In psychiatry, we are also advancing these approaches. We are now aware, due to the work of Dr Charles Nemeroff and many others, that genetic susceptibility to stress powerfully contributes to whether people develop depression when exposed to life stressors during adulthood.1 In another exciting initiative, Dr Carol Tamminga and colleagues2 have conducted a comprehensive study of the neurobiology (or “neurobiologies”) of psychoses-across schizophrenia, schizoaffective disorder, and bipolar disorder.

[[{"type":"media","view_mode":"media_crop","fid":"45724","attributes":{"alt":"schizophrenia","class":"media-image","id":"media_crop_1489146643962","media_crop_h":"0","media_crop_image_style":"-1","media_crop_instance":"5798","media_crop_rotate":"0","media_crop_scale_h":"0","media_crop_scale_w":"0","media_crop_w":"0","media_crop_x":"0","media_crop_y":"0","style":"width: 176px; height: 176px; float: right","title":"©Lightspring/Shutterstock","typeof":"foaf:Image"}}]]Interestingly, our colleagues have found 3 distinct “biotypes”-that is, neurobiologically-defined patient groups, as opposed to the more “traditional” distinctions of psychosis as schizophrenia, schizoaffective disorder, and mood disorder.3 Exciting stuff. Several other groups across the US and globally are working on similar approaches.

There’s also a lot of emphasis on developing and validating biomarkers for mental illnesses. Our field is grateful to Dr Thomas Insel, immediate past director of the NIMH for his strategic leadership in advancing us toward personalized medicine.

Q: What might mental health care look like in 5 years?

PB: Well, like all other areas of medicine, the extent to which healthcare reform will be fully implemented will powerfully influence how mental healthcare will be delivered.

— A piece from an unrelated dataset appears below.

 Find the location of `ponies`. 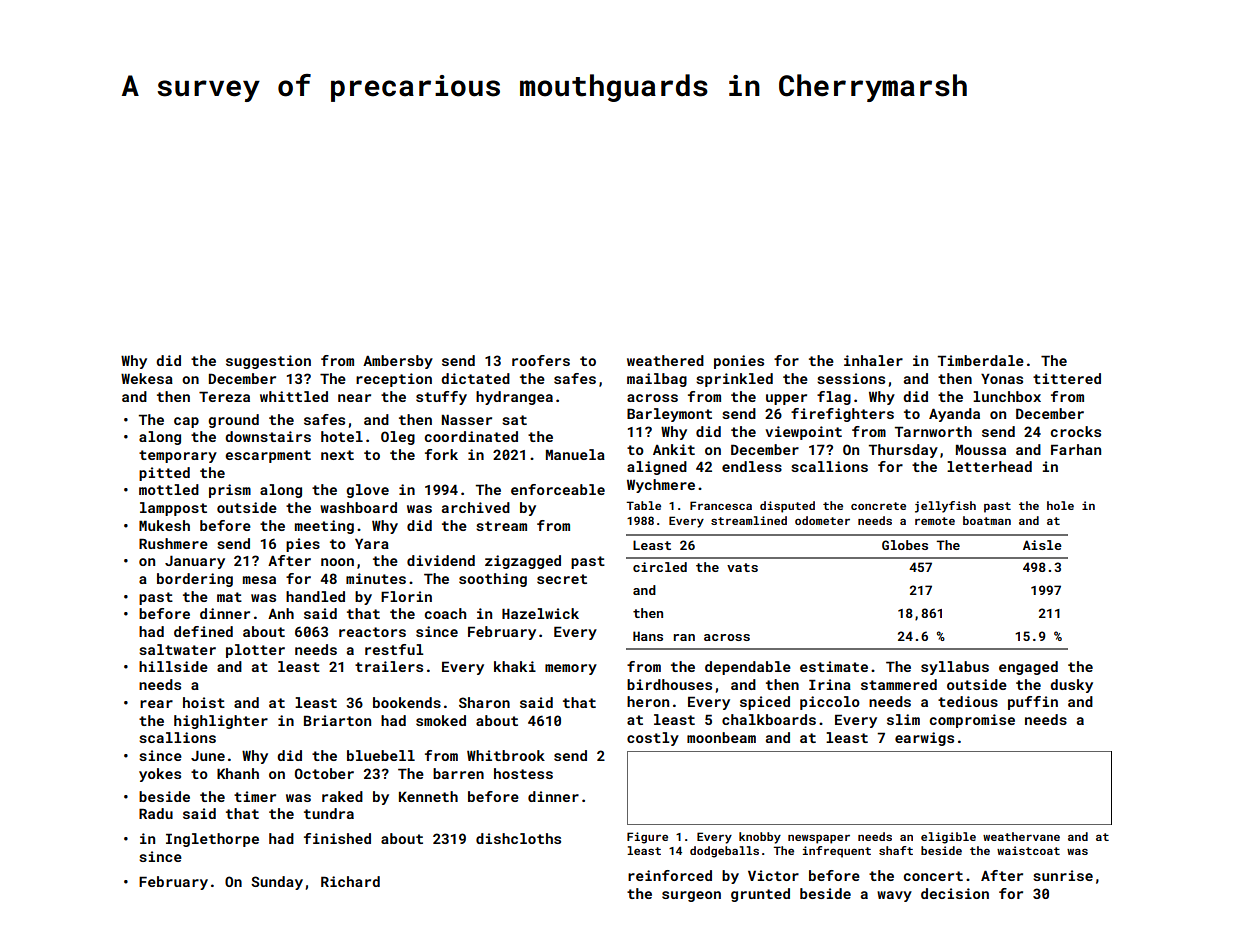

ponies is located at coordinates (739, 362).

The increased insurance coverage is already a major accomplishment and of course people with mental illness and/or addiction problems are also represented in this success. The extent to which the implementation of healthcare reform will truly encompass mental health parity will also be another key determinant. Furthermore, psychiatry will need to embrace value-based reimbursement and, in doing so, agree upon and promulgate quality metrics that are appropriate for the major mental health conditions.

Finally, continued advances in our understanding of mental illnesses as well as the development and validation of biomarkers could be a game changer for early identification, assessment, and targeted treatments for mental illnesses. Collectively, these are great opportunities for psychiatry and will shape where and how we deliver mental health care into the future. Time will tell.

Disclosures:

Dr Buckley is the Dean of the Medical College of Georgia at Augusta University, Augusta, Georgia, and a member of the Psychiatric Times Editorial Board.

References:

1. Nemeroff CB. Paradise lost: the neurobiological and clinical consequences of child abuse and neglect. Neuron. 2016;89:892-909.
2. .Clementz BA, Sweeney JA, Hamm JP, et al. Identification of distinct psychosis bio types using brain based bio markers. Am J Psychiatry. 2016;173:373-384.
3. De Leon J. Is psychiatry only neurology? Or only abnormal psychology? Deja Vu after 100 years. Act Neuropsychiatry. 2015;27:69-81.